◆ **Task objective**
Copy every line of the records that includes the word "Privacy".

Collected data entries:
•••••

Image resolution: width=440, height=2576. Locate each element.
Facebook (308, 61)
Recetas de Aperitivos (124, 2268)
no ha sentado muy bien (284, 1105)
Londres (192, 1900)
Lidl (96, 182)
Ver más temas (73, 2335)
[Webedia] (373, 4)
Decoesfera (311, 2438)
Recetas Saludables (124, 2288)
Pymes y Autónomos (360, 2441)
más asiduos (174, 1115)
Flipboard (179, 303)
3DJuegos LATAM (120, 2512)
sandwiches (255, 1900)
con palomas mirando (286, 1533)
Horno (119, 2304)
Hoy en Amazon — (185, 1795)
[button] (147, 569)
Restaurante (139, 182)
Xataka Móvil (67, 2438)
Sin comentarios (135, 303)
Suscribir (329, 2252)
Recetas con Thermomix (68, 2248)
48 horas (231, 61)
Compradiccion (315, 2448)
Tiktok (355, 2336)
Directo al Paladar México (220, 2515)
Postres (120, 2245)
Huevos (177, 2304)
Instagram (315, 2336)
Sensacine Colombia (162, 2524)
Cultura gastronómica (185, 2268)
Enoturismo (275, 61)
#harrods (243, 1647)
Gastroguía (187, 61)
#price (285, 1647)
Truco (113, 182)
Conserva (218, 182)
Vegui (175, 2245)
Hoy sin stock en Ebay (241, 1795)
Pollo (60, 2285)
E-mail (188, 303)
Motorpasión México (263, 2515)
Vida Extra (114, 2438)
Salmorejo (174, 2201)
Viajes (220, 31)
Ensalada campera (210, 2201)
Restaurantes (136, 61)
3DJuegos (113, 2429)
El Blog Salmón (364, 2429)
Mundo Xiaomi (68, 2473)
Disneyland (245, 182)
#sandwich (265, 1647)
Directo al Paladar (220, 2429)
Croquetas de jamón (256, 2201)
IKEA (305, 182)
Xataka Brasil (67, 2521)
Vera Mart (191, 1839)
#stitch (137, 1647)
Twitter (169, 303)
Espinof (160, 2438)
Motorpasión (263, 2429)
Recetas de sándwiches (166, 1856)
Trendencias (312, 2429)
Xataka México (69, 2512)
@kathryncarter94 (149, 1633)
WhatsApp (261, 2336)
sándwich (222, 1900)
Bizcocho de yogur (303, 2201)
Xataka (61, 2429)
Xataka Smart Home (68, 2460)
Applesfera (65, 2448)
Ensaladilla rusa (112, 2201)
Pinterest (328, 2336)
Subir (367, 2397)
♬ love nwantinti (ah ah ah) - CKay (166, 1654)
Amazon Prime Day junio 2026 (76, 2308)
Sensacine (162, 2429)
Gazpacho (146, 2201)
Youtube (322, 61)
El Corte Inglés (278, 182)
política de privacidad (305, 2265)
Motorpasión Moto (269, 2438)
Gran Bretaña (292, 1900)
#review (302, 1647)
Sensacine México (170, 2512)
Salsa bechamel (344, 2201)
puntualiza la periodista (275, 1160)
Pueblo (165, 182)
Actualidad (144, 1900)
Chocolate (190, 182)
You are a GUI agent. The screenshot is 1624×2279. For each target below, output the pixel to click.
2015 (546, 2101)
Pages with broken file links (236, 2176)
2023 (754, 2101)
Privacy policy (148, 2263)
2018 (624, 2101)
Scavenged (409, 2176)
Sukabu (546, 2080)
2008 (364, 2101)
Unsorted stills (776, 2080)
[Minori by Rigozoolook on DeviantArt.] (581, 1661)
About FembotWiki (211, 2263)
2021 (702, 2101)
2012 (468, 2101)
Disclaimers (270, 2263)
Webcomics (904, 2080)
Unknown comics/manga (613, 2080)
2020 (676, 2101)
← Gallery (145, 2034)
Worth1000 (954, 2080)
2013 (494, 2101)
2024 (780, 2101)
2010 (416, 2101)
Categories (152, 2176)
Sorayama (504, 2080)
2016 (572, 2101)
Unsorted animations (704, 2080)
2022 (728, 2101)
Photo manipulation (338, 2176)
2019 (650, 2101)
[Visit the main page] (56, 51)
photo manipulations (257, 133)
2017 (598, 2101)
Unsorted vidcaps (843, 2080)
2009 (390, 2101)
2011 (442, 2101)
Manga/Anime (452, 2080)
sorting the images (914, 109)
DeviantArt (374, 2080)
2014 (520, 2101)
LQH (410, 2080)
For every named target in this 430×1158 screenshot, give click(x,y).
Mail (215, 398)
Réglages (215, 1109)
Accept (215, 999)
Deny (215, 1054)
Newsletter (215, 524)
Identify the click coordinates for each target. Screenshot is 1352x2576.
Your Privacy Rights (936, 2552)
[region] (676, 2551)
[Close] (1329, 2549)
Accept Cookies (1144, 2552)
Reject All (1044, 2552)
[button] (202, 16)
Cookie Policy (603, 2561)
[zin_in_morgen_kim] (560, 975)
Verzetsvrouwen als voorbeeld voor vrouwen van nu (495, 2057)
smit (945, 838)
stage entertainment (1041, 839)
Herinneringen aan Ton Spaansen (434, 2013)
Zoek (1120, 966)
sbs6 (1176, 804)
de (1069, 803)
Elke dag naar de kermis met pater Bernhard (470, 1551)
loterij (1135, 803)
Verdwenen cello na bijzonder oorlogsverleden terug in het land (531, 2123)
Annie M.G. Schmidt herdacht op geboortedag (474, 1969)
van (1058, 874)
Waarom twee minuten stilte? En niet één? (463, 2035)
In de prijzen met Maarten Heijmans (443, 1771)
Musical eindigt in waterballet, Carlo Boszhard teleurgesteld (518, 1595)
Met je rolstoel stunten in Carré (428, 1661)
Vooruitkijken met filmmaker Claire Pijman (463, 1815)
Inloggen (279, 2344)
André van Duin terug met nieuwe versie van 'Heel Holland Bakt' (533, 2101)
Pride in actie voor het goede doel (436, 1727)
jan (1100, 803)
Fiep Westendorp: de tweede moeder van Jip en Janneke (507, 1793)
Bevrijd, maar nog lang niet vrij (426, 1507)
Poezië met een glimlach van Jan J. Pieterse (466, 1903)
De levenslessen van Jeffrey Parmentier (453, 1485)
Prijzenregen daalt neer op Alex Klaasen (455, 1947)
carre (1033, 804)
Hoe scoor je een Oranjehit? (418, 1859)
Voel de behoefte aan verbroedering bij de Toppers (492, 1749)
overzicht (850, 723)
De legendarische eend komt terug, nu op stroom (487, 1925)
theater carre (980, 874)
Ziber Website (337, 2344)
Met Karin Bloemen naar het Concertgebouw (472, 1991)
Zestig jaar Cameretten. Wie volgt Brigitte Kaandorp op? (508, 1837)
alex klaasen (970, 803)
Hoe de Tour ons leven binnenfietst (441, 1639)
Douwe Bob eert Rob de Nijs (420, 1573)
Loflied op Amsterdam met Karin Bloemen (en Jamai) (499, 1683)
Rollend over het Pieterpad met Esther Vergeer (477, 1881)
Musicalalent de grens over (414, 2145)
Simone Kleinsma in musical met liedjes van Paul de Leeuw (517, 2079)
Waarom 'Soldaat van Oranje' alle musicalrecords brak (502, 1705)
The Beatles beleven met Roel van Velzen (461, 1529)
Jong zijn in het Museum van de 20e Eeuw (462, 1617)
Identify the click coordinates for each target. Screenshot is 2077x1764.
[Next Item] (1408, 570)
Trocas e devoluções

•••••

◆ **Exercise response**
Privacy policy (148, 2263)
Your Privacy Rights (936, 2552)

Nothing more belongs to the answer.